The big Jane Jacobs fans in SF fandom are Jo Walton and Graydon Saunders, who might know some more.
Ken, not Marx but Arnold Toynbee. Asimov had written the first couple of short Foundation stories when L Sprague de Camp lent him the first volume of Toynbee's A Study of History[Ref]
Clarke also referred to Toynbee, and other twentieth century SF writers took ideas from Spengler [Ref]
Thanks Del. I didn't mean Asimov (or any other Golden Age writer, excep Mack Reynolds) was directly influenced by Marx. Toynbee and Spengler were definitely the big influences - I think I first heard of them through SF.
I have flipped through Spengler. There's lots of stuff in there that is food for thought for SF and philosophy. A mix of the insightful, the cranky, and the expectation of things Spengler considered bad but perhaps inevitable. But it is not World History. Toynbee is. He had a broader notion of what characterises a civilation. They are transnational; Spengler's units were polises and nation-states. Toynbee's work lives on with necessary modifications, in the books of McNeil. A wonderful corrective to McNeil's results, I am told, is Jared Diamond's materialistic "Guns, Germs and Steel." I shall read it soon.
In my NYC youth Spengler was quite popular, so I can see that SF writers would have found it interesting. It's now under a cloud made of jackboots.
Well, this 1976 article by Charles Elkins in Science Fiction Studies discusses Marx and Engels' indirect influence on Asimov's psychohistory, and attributes the original opinion to Donald Wollheim in his 1971 book The Universe Makers. Could that have been where you read it?
(the nonsense word I had to type in for the captcha this time was "ansibem" - ansible plus BEM? :-)
Thanks for that interesting article, Mr Cotter. The depth and density of analytical detail in that piece made it both instructive and a pleasure to read. As for the historical aspects, they are accurate. I was born in 1942, but knew people whose parents were involved in those debates about Marxism..
SF idea: regarding the criticism of economics above, has anyone done a Bad Psychohistory future, where the psychohistorical profession has ossified into unscientific dogma, and its leaders spend most of their time ideologically policing the profession and publishing books on unworthy micro-topics?
Very interesting piece you linked to, Del. It was indeed in The Universe Makers that I first read about Asimov's psychohistory as an attempt to do historical materialism right. (Mike Harrison's New Worlds review of that book, 'To the stars and beyond on the fabulous anti-syntax drive', was great fun.)
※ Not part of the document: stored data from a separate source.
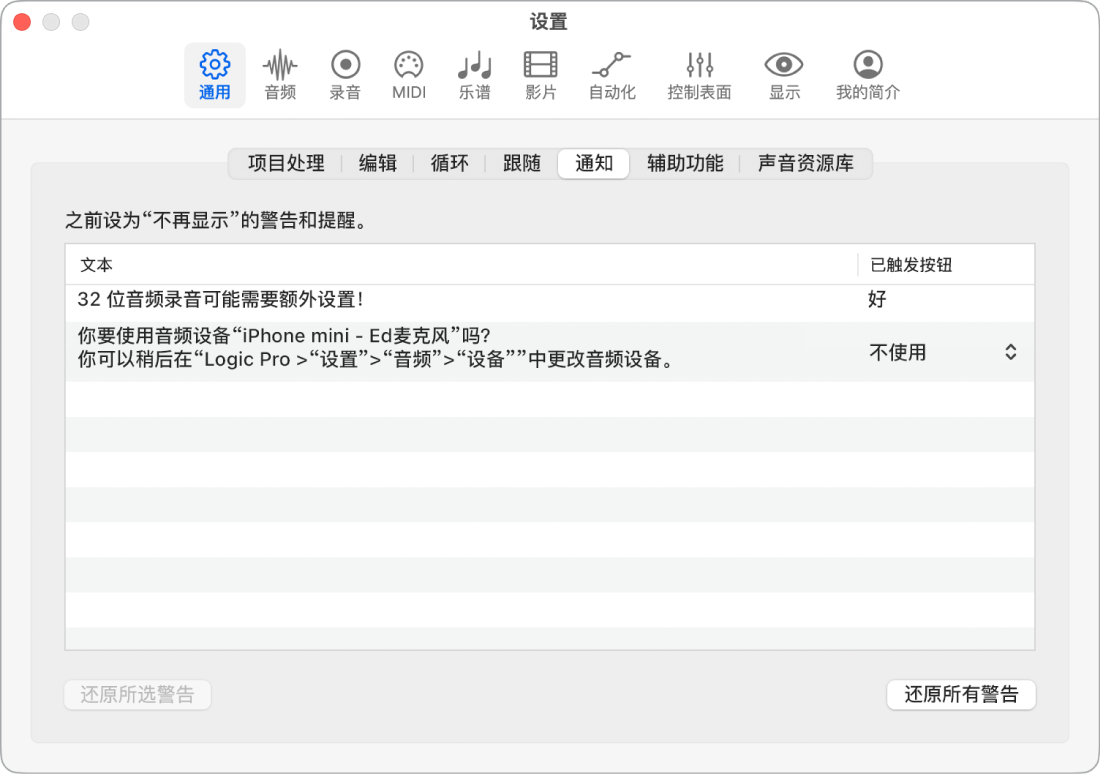Open the 显示 settings pane
1101x774 pixels.
tap(783, 74)
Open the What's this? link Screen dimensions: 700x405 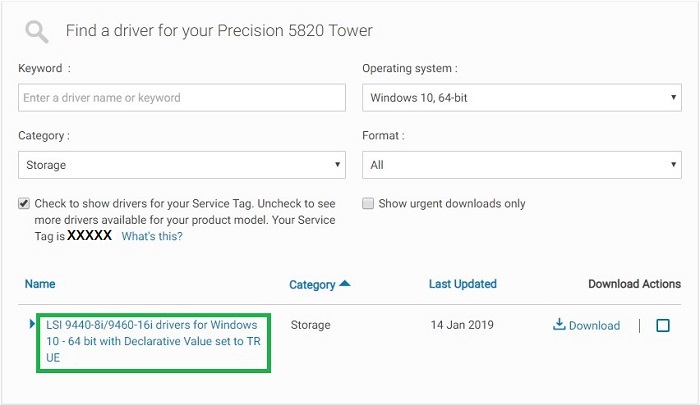coord(152,237)
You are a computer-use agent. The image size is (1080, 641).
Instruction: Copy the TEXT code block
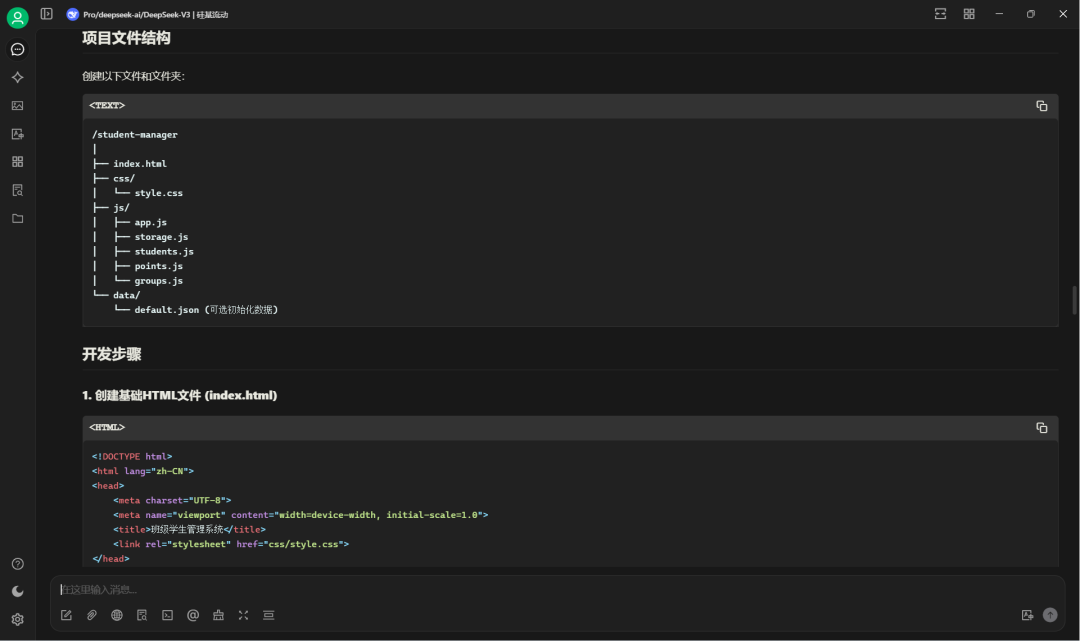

Yorks: I don't know of any, but something close might be Donald Kingsbury's Psychohistorical Crisis, which I really should read.
I imagine this thread is pretty much done, but I just found this while looking for something else:
"This is consistant with what is known about the life of Isaac Asimov, who is said to have participated in the 1930s in groups which made a systematic study of Marx and Marxism, and whose concept of "psychohistory", in play here in the Foundation series, was suggested by that of the 'mode of production'." Fredric Jameson, Archaeologies of the Future; 91.
"It seemed that these were, in some worrying sense, his people."
Hee.
More seriously, in "he felt that history was too much about what and not enough about why, so he ended up in economics," I think I hear an echo of Marx.